In questa tribù, quando sentono venire la fine, i partiti si uccidono da soli. Lo fanno in modo complicato e grottesco con modalità che non lasciano scampo neppure per un decoroso ricordo.
di Furio Colombo | 1 ottobre 2012
Si salvano a volte, e saltano
nella presunta “nuova epoca” persone singole con l’espediente di
aggrapparsi a una istituzione che, si suppone, dura più a lungo. Le
procedure di distruzione sono strane e non prive di senso dello
spettacolo, come farsi trovare nell’atto di impossessarsi di grandi
somme di fondi pubblici esattamente nel momento in cui
si sa che tutti stanno guardando.
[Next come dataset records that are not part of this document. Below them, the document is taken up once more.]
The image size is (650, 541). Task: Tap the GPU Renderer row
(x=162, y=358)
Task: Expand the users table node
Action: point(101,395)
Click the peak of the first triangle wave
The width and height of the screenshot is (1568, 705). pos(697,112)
Ognuna delle due parti ha i suoi colpi
esclusivi, in modo da essere malvisto nel proprio ambito naturale.
Per esempio, il Pd
fa sapere che considera sbagliato partecipare a una manifestazione in
difesa del lavoro, perché si tratta di iniziative non adatte a un
partito di governo. In tal modo si allontana da ogni effettiva
possibilità di governo per un partito che dovrebbe cercare nel lavoro
gran parte dei voti. Per esempio, il Pdl vuole tornare a non si sa quali origini, coltivando l’idea dell’ex Forza Italia di espellere l’ex An, e il proposito dell’ex An di prendere le distanze da ciò che fu e che resta di Forza Italia. Quanto alla Lega Nord
per l’indipendenza della Padania, quel partito, dopo avere sottratto
risorse pubbliche praticamente sotto gli occhi di tutti, ha espulso se
stessa (ovvero il fondatore) e si è dichiarata “nuova”, cioè
inesistente.
Quanto al centro, dove molti promettenti leader si erano
fatti trovare, anche abbandonando buone postazioni altrove, pronti ad
assumere la guida di un mega partito di centro (o del Paese), non si è
presentato nessuno. A tutto ciò, già abbastanza disorientante per
cittadini di normale equilibrio psichico, si aggiungono due tipi di
feste, di gusto e livello molto diverso, ma entrambe inspiegabili. Una è
la serie di “Toga parties” (uso il nome che gli
studenti peggiori delle università americane usano per le loro feste
peggiori) lanciata da persone, gruppi e partiti di destra, evidentemente
per celebrare vantaggi e guadagni, con un curioso esibizionismo di ciò
che ai tempi di Mani Pulite si tentava di fare in
segreto. Il carattere speciale di queste feste, con odalische, maiali e
gladiatori, non sta nell’estremo cattivo gusto di quegli eventi,
costumi, linguaggi e circostanze. Piuttosto, nell’esibizione e nel
carattere pubblico di eventi ovviamente poco graditi e poco apprezzati
dall’opinione pubblica, destra inclusa. In una curiosa simmetria
troviamo le cosiddette elezioni primarie del Partito democratico. Non
l’iniziativa, ma le modalità. Un primo carattere destinato a
disorientare, irritare e allontanare gli elettori consiste nella
confusione di regole, di tempi, di persone, con la forte impressione che
ciascuno partecipi con motivi diversi e sempre personali .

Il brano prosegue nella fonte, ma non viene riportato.